SAGAサンライズパークの整備事業で新設されるアリーナ2階の玄関広場のイメージ図(佐賀県提供)

 2023年秋の国民スポーツ大会、全国障害者スポーツ大会のメイン会場となるSAGAサンライズパーク(旧佐賀県総合運動場一帯)のアリーナ工事の入札不落が波紋を広げている。再入札を目指して11月定例県議会に提出した建設費などの増額補正案は65億円(継続費)。額の大きさに建設業界や県職員から驚きの声が上がる。県議会も「簡単に認められない」と反発を強め、先行きは不透明だ。4日からの県議会一般質問での質疑が焦点になる。

 11月28日の県議会開会日の冒頭、山口祥義知事は不落の要因に言及した。「民間の大型開発や大規模災害の復旧工事で鉄骨の需給バランスが崩れ、設計時から入札時までの期間に建設市況が大きく変化し、資材が高騰した」。県は建設費上限の予定価格と、入札価格を公表していないが、アリーナ単体で197億円から257億円に引き上げられた建設費の見込み額から、相当の開きがあったことが明らかになった。

 「鉄骨だけで60億円増えた説明がつくと思うのか」「アリーナをやめて体育館に変えればいい」。翌日の自民党会派の議案勉強会。執行部の説明に議員らが猛反発し、予定の終了時間を大幅に超えた。県は再入札を控えて詳細な数字を説明できずにいる。中堅県議は「誰も納得していない。答弁次第では否決の可能性もある」と語気を強める。

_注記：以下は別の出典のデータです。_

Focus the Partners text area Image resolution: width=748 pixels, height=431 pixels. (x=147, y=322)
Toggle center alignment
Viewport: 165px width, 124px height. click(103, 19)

ベテランも「60億円は公費。質疑で徹底的に経緯をただす。付帯決議なども視野に入れていく」と述べた。

 10月末の開札で不落となった直後、県庁内には危機感が広がった。担当の文化・スポーツ交流局だけでなく、政策部と総務部が介入する重大案件になった。11月議会に増額補正を提案するため、急ピッチで不落の原因分析や設計の検証を進め、九州地方整備局にも相談して対応策が練られた。

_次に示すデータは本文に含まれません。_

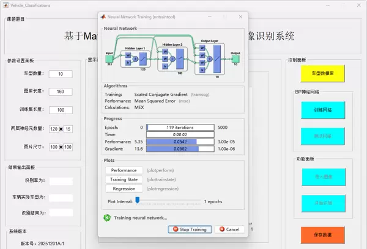The image size is (367, 249).
Task: Click the green Output node in network diagram
Action: pyautogui.click(x=235, y=60)
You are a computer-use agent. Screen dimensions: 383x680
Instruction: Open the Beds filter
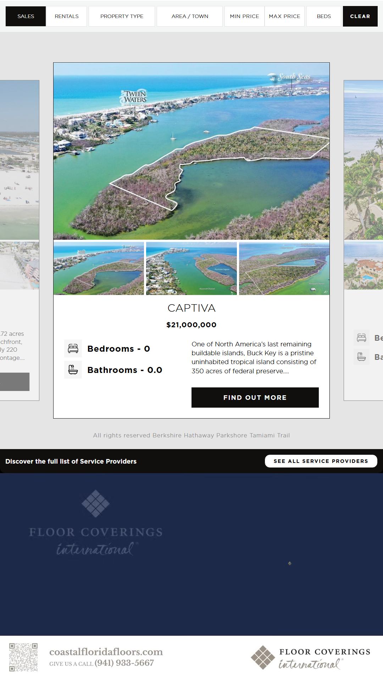(324, 16)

 県はパークを「新たな県の未来を切り拓く『さが躍動』の象徴的エリア」と位置付ける。県幹部は「国の補助金に頼らず、県の一般財源でやると覚悟を決めて臨む記念碑的な事業。手掛ければ建設業者としても『誇り』になるはずなのに」と不落に首をかしげる。

 県内の建設業関係者は分析する。「県にとって数十年に一度の大事業でも全国から見れば桁が違う。無理する必要はない。不況時ならシンボリックな事業を赤字覚悟で請けて実績をつくり、次の仕事につなげたいと思うが、建築バブルが続く今は違う」

 東京五輪絡みの開発に加え、福岡市天神地区ではビル30棟の建て替えを目指す再開発促進事業「天神ビッグバン」が進む。鉄骨加工工場の需要が高まった要因の一つとされる。調査会社の関係者は「業界全体で安く請ける必要がない状況だ。下請け業者も強気になっている」と解説する。県に対しては「設計事務所に頼り切りではなく、県が自ら相場を把握する努力が大切だ」と指摘した。

 県は増額補正案が議会で承認されれば、速やかに入札の再公告を目指す考え。順調に落札された場合も、世界貿易機関(WTO)協定に基づき40日間以上の公告期間が必要で、県が予定する2月定例県議会に契約議案を提出できるかは微妙な情勢という。出直しを迫られた山口県政の象徴的プロジェクトが揺れている。

■SAGAアリーナ(仮称) 地上4階建て、延べ床面積約3万平方メートル、観客席は約8400席。工期は約31カ月間を予定する。佐賀県は8月23日に総合評価方式による一般競争入札で工事を公告し、10月末に開札した。参加した共同企業体(JV)や入札数は公表していないが、参加者が現れない「不調」ではなく、入札価格が予定価格を上回る「不落」だった。